Review: The Railway Children - King’s Cross Theatre


Last week, once all the Christmas excitement had come to an end, I went to King’s Cross Theatre to see The Railway Children for my little brother’s birthday.

The Railway Children is a story which I somehow missed growing up, and is one of those classics that I’ve never seen or read. But classics get their status for a reason, so I was excited nonetheless to experience an iconic tale come to life, particularly given the unusual set-up of this theatre.

I knew this wasn’t going to be a conventional theatrical space, given that one of the show’s selling points is the 60 tonne steam train that arrives into the space, but beyond this I had no concept of how the performance would be played out.

The magic of this production begins when you enter the gates at the entrance of the site; after making your way down a winding corridor, you emerge into an old-fashioned train station waiting room of sorts, complete with a bar.

Once the ‘train is ready to board’ you find the correct queue for your platform and find your places on the tiered seating which runs down either side of the space. In the middle lies a track sandwiched between two platforms, with various locomotive-themed props such a bridges and signals at either end. 

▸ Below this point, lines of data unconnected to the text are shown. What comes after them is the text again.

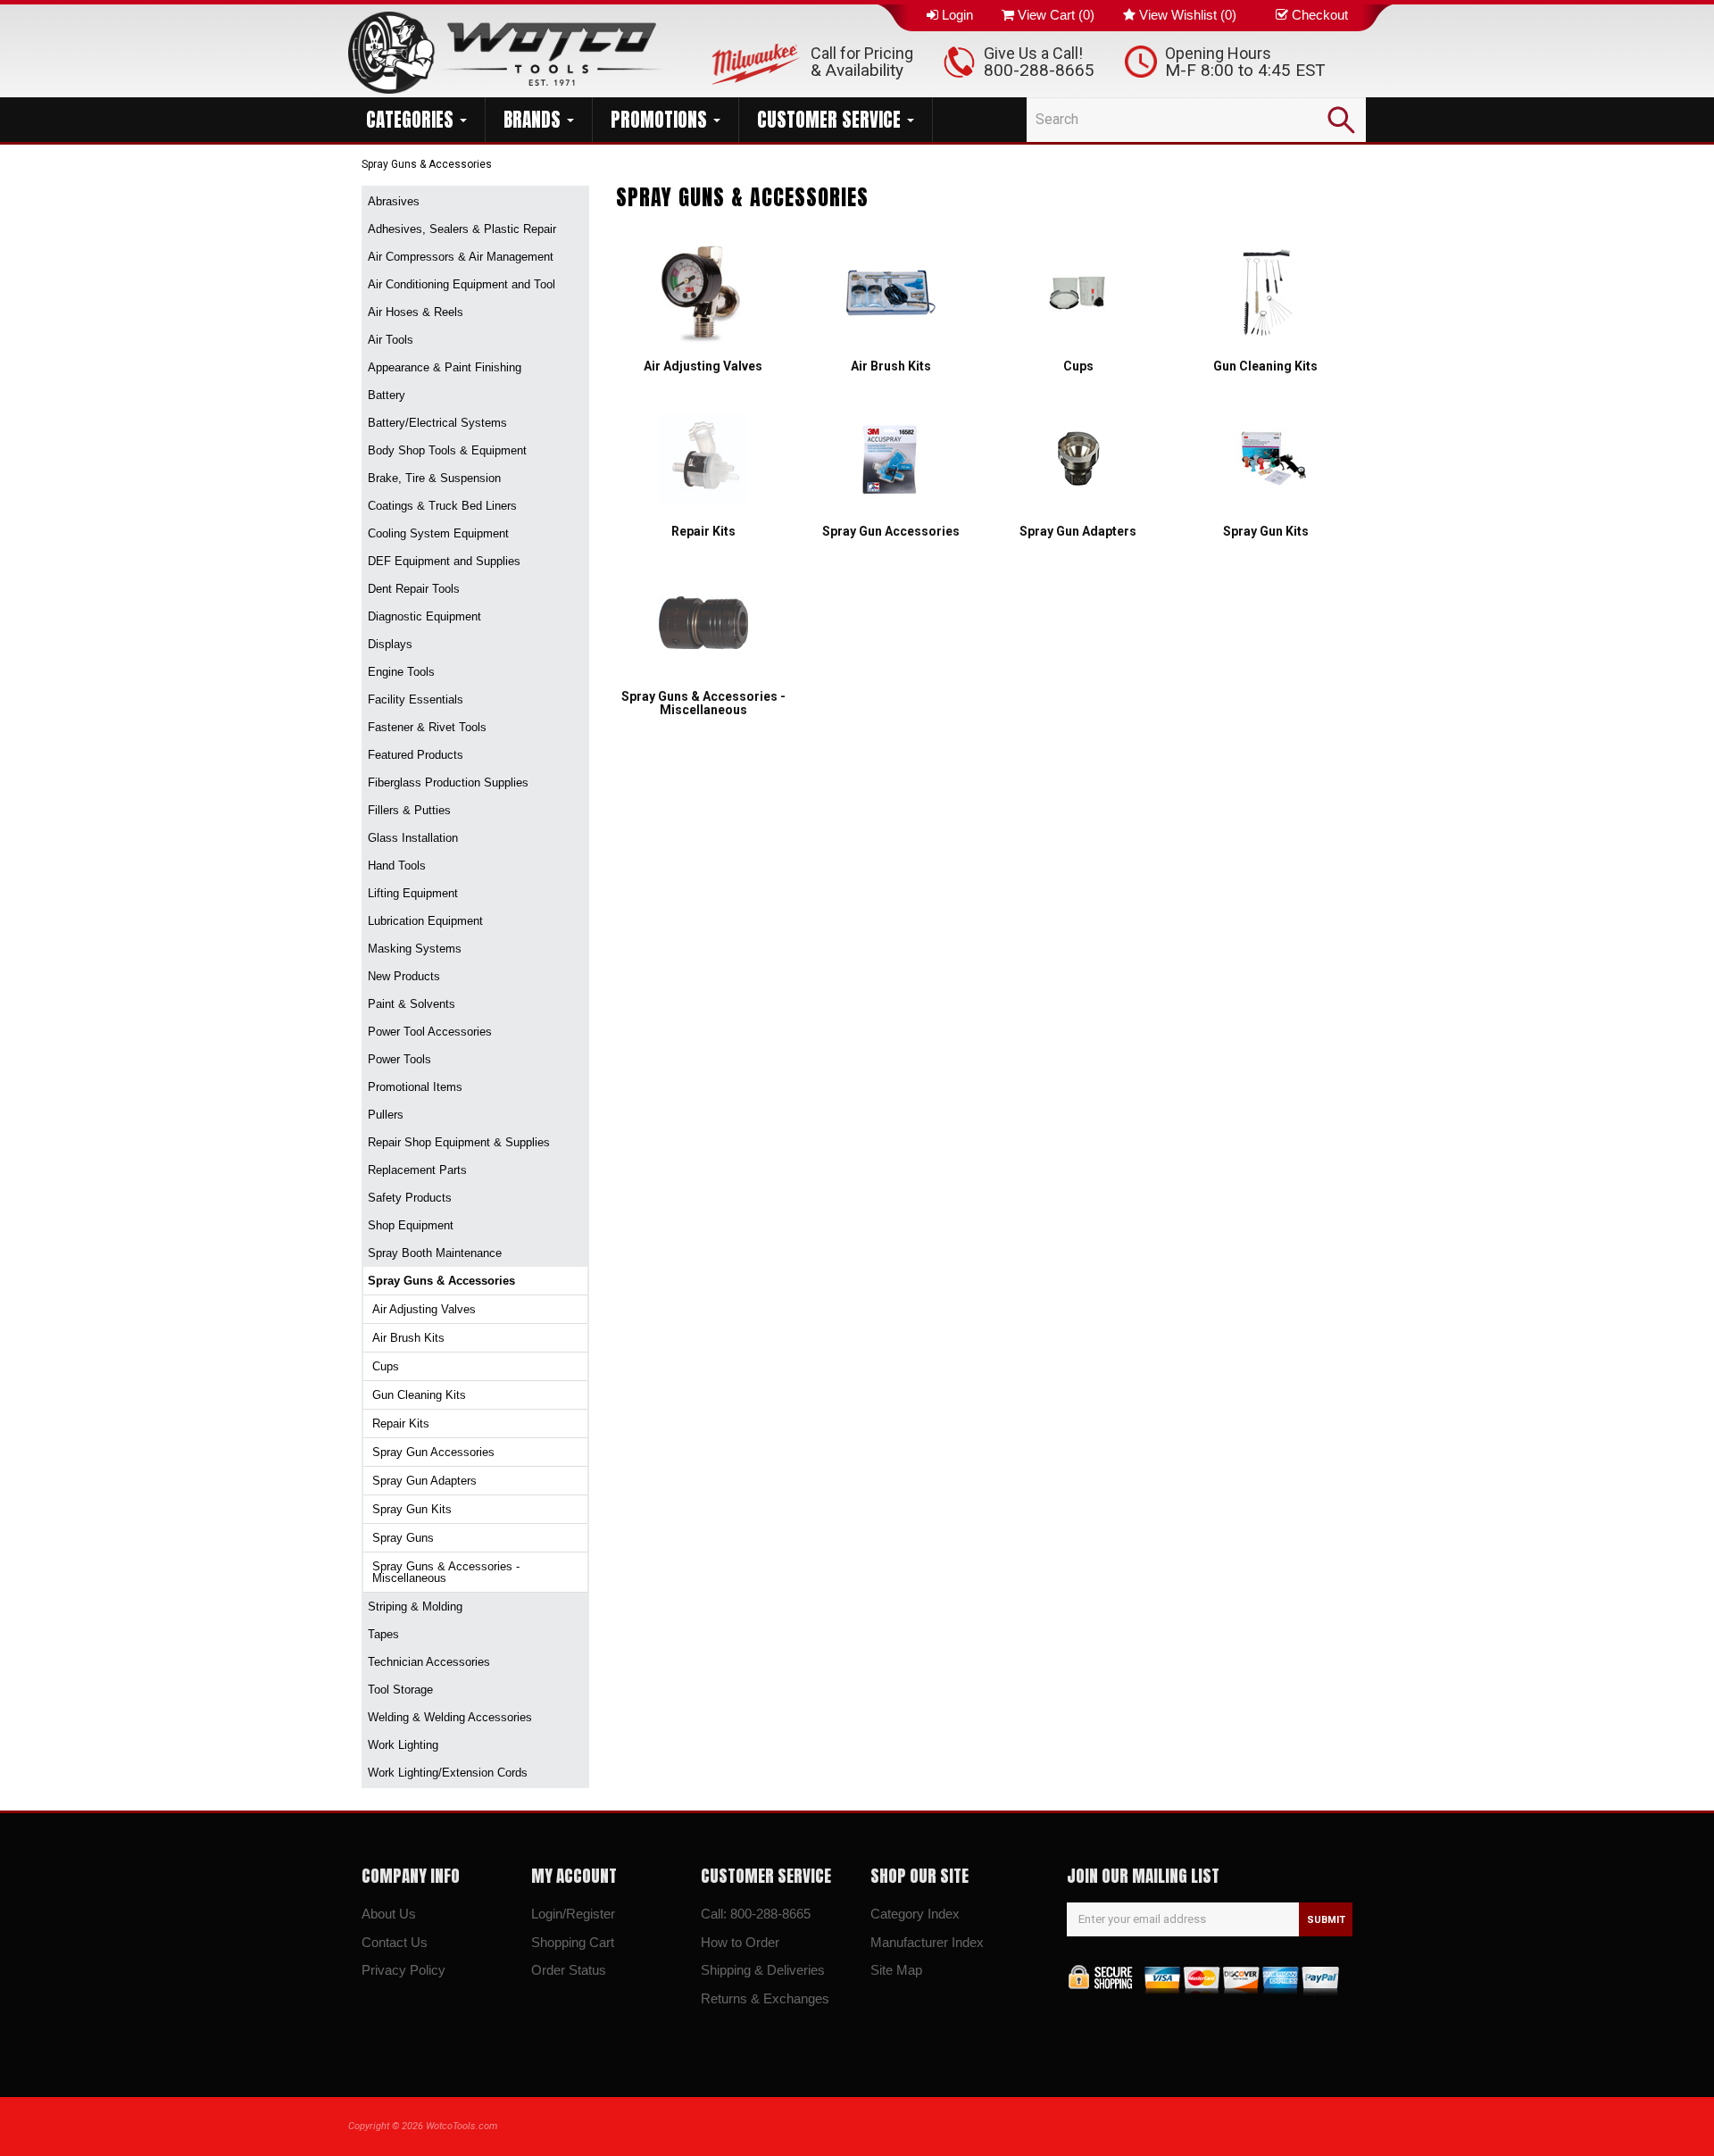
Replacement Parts (417, 1170)
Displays (390, 644)
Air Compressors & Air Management (460, 256)
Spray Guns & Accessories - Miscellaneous (446, 1572)
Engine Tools (401, 671)
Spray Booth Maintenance (435, 1253)
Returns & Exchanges (765, 1998)
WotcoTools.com (461, 2126)
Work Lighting (403, 1745)
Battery (386, 395)
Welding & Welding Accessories (450, 1717)
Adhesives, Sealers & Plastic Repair (462, 229)
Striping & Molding (415, 1606)
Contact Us (395, 1942)
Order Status (568, 1969)
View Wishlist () (1187, 14)
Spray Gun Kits (412, 1509)
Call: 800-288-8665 (756, 1913)
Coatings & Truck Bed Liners (442, 505)
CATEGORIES (412, 119)
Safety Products (410, 1197)
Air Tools (390, 339)
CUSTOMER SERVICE (831, 119)
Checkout (1320, 14)
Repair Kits (400, 1423)
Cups (385, 1366)
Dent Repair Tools (414, 588)
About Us (389, 1913)
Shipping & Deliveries (763, 1969)
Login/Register (573, 1913)
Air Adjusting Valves (424, 1309)
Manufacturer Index (927, 1942)
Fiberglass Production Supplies (448, 782)
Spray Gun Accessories (433, 1452)
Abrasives (394, 201)
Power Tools (399, 1059)
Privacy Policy (403, 1969)
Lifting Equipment (413, 893)
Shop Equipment (410, 1225)
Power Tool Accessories (430, 1031)
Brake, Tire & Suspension (434, 478)
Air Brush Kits (408, 1337)
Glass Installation (413, 838)
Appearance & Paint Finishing (444, 367)
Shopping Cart (572, 1942)
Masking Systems (415, 948)
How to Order (740, 1942)
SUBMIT (1326, 1920)
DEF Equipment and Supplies (444, 561)
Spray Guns (403, 1537)
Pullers (386, 1114)
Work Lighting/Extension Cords (448, 1772)
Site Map (896, 1969)
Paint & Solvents (411, 1004)
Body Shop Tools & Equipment (447, 450)
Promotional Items (415, 1087)
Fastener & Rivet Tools (427, 727)
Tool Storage (400, 1689)
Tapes (383, 1634)
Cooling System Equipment (438, 533)
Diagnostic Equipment (424, 616)
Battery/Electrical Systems (437, 422)
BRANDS (534, 119)
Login (957, 14)
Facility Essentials (415, 699)
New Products (404, 976)
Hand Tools (397, 865)
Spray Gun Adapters (424, 1480)
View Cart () (1056, 14)
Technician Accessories (429, 1662)
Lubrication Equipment (425, 921)
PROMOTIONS (661, 119)
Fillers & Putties (409, 810)
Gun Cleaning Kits (419, 1395)
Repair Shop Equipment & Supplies (459, 1142)
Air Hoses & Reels (415, 312)
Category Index (915, 1913)
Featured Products (415, 755)
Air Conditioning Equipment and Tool (461, 284)
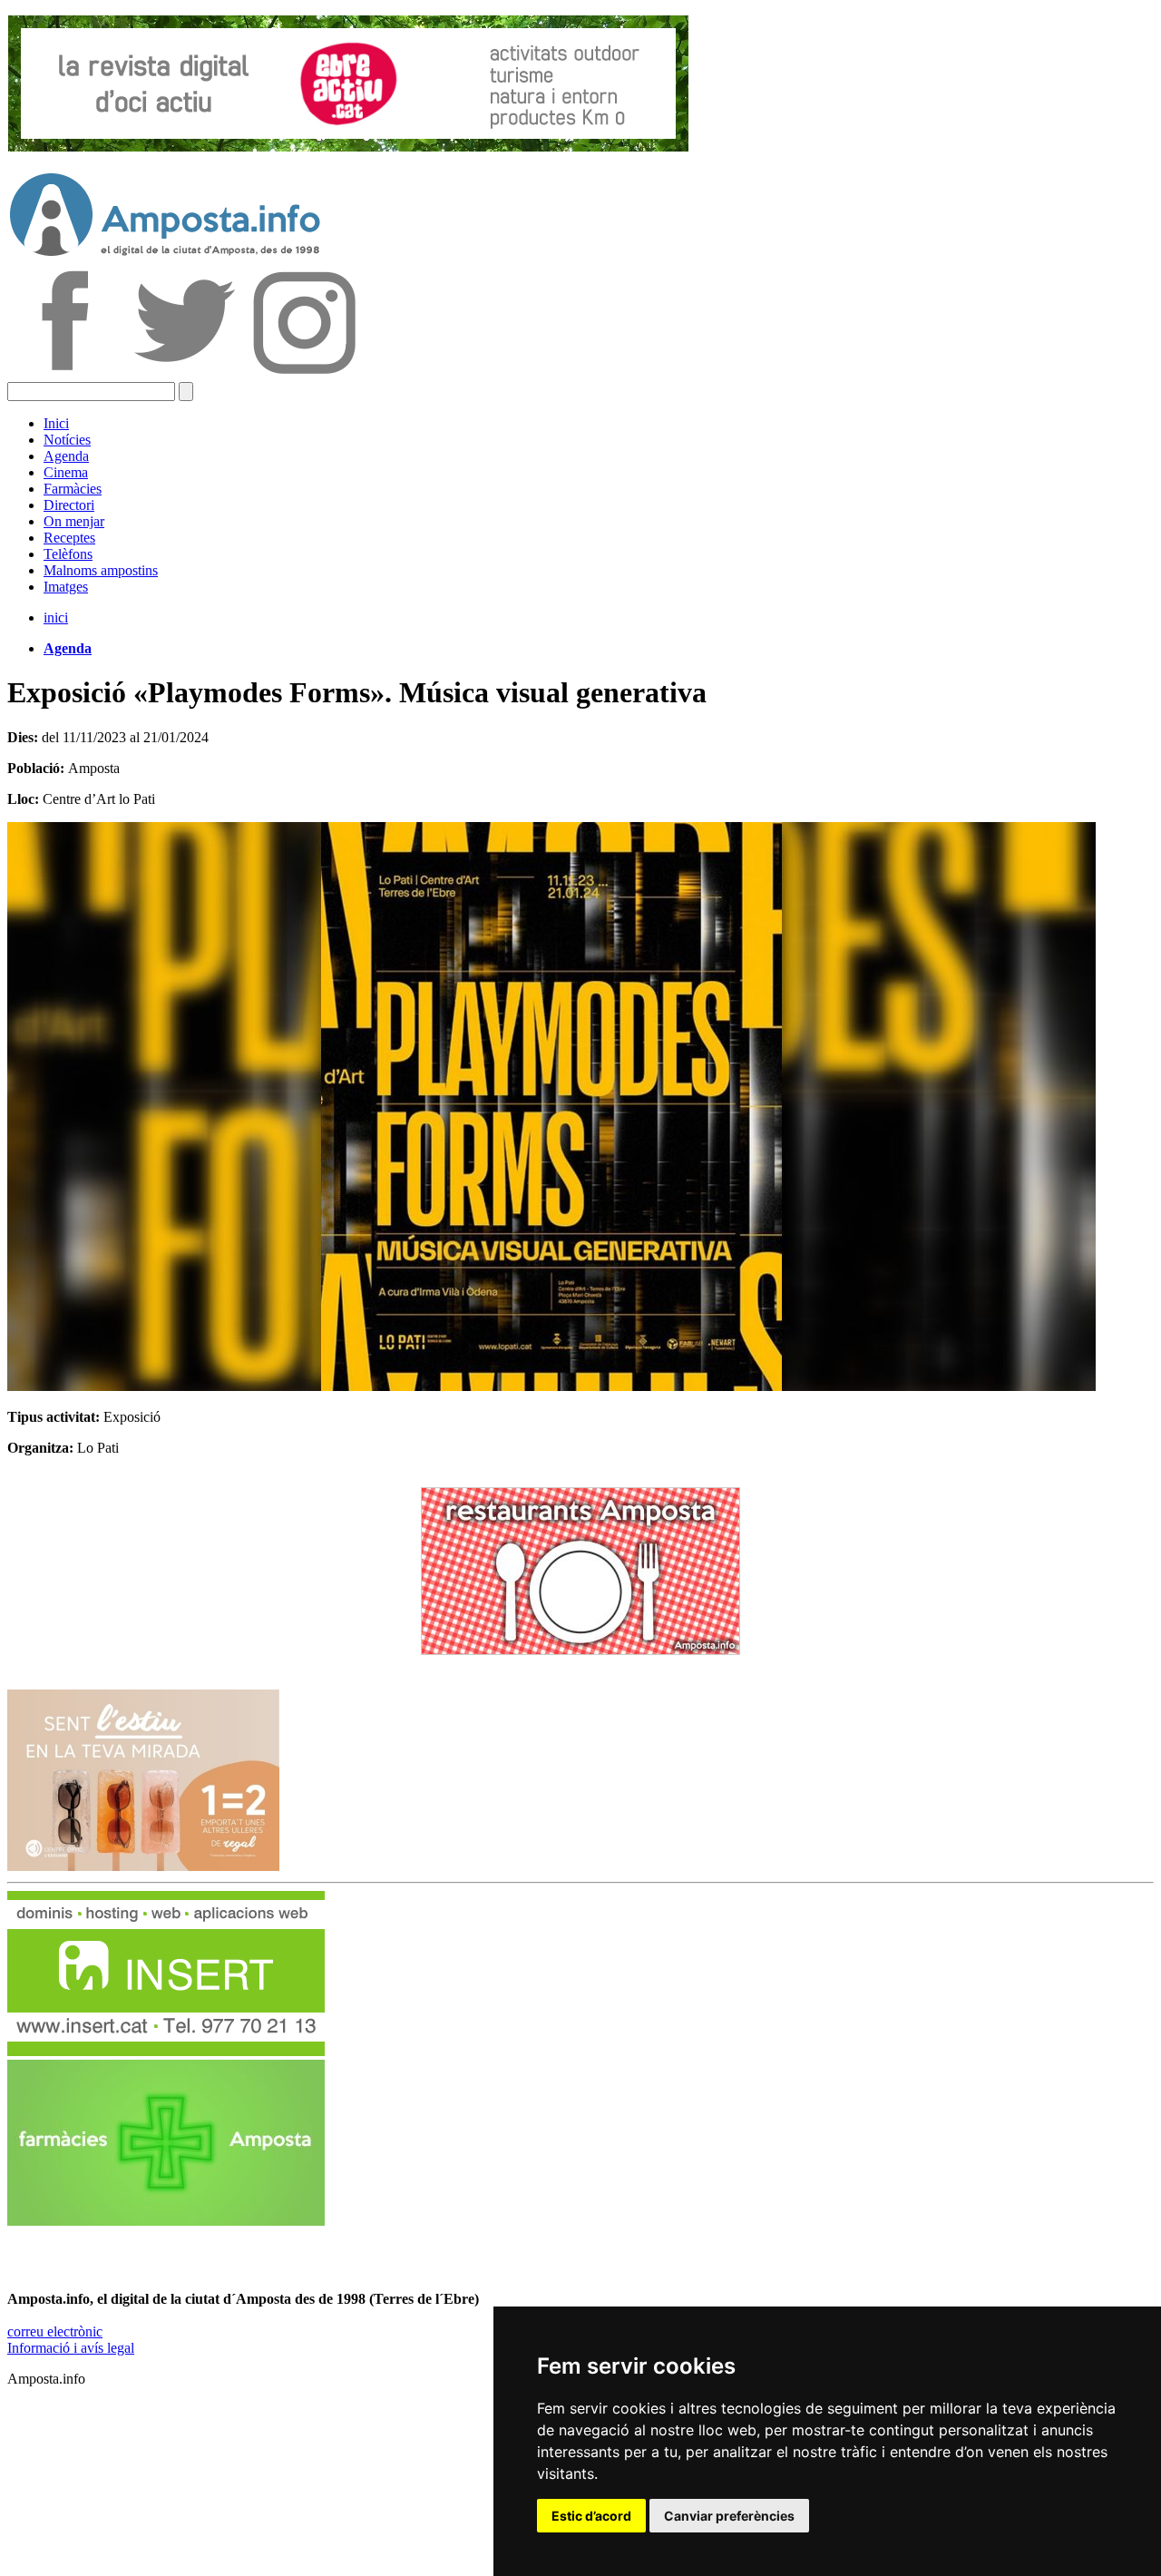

The space is used magnificently throughout the performance with small blocks being wheeled up along the tracks to represent different locational spaces and continually propel the action forwards. And despite the fact that you don’t always have the best or a direct view of what was happening, there is never a moment when you feel as though you are missing out, thanks to the innovative use of the space and the admirable effort of the performers.

Although I knew nothing of the characters beforehand, I immediately fell in love with the three protagonists, their distinct personalities and how they fit together as a three. In fact, one of my favourite things about this production is the way that the three adults play a dual role throughout, narrating the story as their older selves as well as leaking seamlessly into their scenes as children.

The script is beautifully written in intertwining these two levels of narrative, with the three protagonists constantly finishing each other’s sentences and setting up sentences for new characters to complete upon entering the stage.

Of course, you can’t review this production without mentioning the train, and even though everyone was heavily anticipating its arrival, it was still a breath-taking moment when it finally burst into the space for the first time.

The Railway Children is a fast flowing, beautifully written and delicately executed piece of theatre, perfect for a family outing or for those who can look upon the narrative with a youthful nostalgia.



Have you seen or read The Railway Children? What’s the best thing you’ve seen at the theatre recently?